» Consignes de travail
Recopiez intégralement les lignes ci-dessous, sans la moindre modification.

» Données fournies

****************************************

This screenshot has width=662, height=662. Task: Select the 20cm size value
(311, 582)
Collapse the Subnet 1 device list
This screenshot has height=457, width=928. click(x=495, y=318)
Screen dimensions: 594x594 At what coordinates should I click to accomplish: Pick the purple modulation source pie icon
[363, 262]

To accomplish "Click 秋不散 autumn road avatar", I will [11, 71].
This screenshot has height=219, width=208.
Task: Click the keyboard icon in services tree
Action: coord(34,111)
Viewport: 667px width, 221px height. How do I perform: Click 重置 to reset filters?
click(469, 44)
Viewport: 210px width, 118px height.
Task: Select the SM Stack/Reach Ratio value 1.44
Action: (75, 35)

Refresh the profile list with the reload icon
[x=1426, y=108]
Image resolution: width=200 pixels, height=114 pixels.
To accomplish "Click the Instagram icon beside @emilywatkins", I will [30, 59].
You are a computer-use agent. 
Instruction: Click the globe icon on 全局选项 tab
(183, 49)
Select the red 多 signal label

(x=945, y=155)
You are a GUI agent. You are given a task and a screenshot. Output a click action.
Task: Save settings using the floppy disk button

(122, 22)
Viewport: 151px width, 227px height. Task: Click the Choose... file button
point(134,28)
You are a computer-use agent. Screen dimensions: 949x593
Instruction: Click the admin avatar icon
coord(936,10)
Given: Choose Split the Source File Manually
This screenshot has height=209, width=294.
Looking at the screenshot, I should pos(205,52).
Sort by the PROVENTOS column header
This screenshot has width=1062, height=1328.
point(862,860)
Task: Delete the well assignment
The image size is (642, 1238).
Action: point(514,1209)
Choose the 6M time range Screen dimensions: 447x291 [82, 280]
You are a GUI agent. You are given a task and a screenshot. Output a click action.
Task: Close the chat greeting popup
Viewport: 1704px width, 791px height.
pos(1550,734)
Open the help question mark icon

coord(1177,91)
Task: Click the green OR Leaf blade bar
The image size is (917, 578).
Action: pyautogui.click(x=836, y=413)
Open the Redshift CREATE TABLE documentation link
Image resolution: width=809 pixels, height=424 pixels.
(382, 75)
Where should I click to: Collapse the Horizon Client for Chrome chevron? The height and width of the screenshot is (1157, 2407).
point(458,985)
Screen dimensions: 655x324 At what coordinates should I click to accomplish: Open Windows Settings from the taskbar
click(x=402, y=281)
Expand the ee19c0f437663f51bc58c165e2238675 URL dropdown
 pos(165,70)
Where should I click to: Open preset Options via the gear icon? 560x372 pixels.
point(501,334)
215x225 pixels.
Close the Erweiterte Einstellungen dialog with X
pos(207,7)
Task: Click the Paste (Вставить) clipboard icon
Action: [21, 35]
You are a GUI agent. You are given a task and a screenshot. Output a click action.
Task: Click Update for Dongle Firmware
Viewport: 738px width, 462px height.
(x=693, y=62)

****************************************

» Réponse attendue
This screenshot has width=662, height=662. Task: Select the 20cm size value
(311, 582)
Collapse the Subnet 1 device list
This screenshot has height=457, width=928. click(x=495, y=318)
Screen dimensions: 594x594 At what coordinates should I click to accomplish: Pick the purple modulation source pie icon
[363, 262]

To accomplish "Click 秋不散 autumn road avatar", I will [11, 71].
This screenshot has height=219, width=208.
Task: Click the keyboard icon in services tree
Action: coord(34,111)
Viewport: 667px width, 221px height. How do I perform: Click 重置 to reset filters?
click(469, 44)
Viewport: 210px width, 118px height.
Task: Select the SM Stack/Reach Ratio value 1.44
Action: (75, 35)

Refresh the profile list with the reload icon
[x=1426, y=108]
Image resolution: width=200 pixels, height=114 pixels.
To accomplish "Click the Instagram icon beside @emilywatkins", I will [30, 59].
You are a computer-use agent. 
Instruction: Click the globe icon on 全局选项 tab
(183, 49)
Select the red 多 signal label

(x=945, y=155)
You are a GUI agent. You are given a task and a screenshot. Output a click action.
Task: Save settings using the floppy disk button

(122, 22)
Viewport: 151px width, 227px height. Task: Click the Choose... file button
point(134,28)
You are a computer-use agent. Screen dimensions: 949x593
Instruction: Click the admin avatar icon
coord(936,10)
Given: Choose Split the Source File Manually
This screenshot has height=209, width=294.
Looking at the screenshot, I should pos(205,52).
Sort by the PROVENTOS column header
This screenshot has width=1062, height=1328.
point(862,860)
Task: Delete the well assignment
The image size is (642, 1238).
Action: point(514,1209)
Choose the 6M time range Screen dimensions: 447x291 [82, 280]
You are a GUI agent. You are given a task and a screenshot. Output a click action.
Task: Close the chat greeting popup
Viewport: 1704px width, 791px height.
pos(1550,734)
Open the help question mark icon

coord(1177,91)
Task: Click the green OR Leaf blade bar
The image size is (917, 578).
Action: pyautogui.click(x=836, y=413)
Open the Redshift CREATE TABLE documentation link
Image resolution: width=809 pixels, height=424 pixels.
(382, 75)
Where should I click to: Collapse the Horizon Client for Chrome chevron? The height and width of the screenshot is (1157, 2407).
point(458,985)
Screen dimensions: 655x324 At what coordinates should I click to accomplish: Open Windows Settings from the taskbar
click(x=402, y=281)
Expand the ee19c0f437663f51bc58c165e2238675 URL dropdown
 pos(165,70)
Where should I click to: Open preset Options via the gear icon? 560x372 pixels.
point(501,334)
215x225 pixels.
Close the Erweiterte Einstellungen dialog with X
pos(207,7)
Task: Click the Paste (Вставить) clipboard icon
Action: [21, 35]
You are a GUI agent. You are given a task and a screenshot. Output a click action.
Task: Click Update for Dongle Firmware
Viewport: 738px width, 462px height.
(x=693, y=62)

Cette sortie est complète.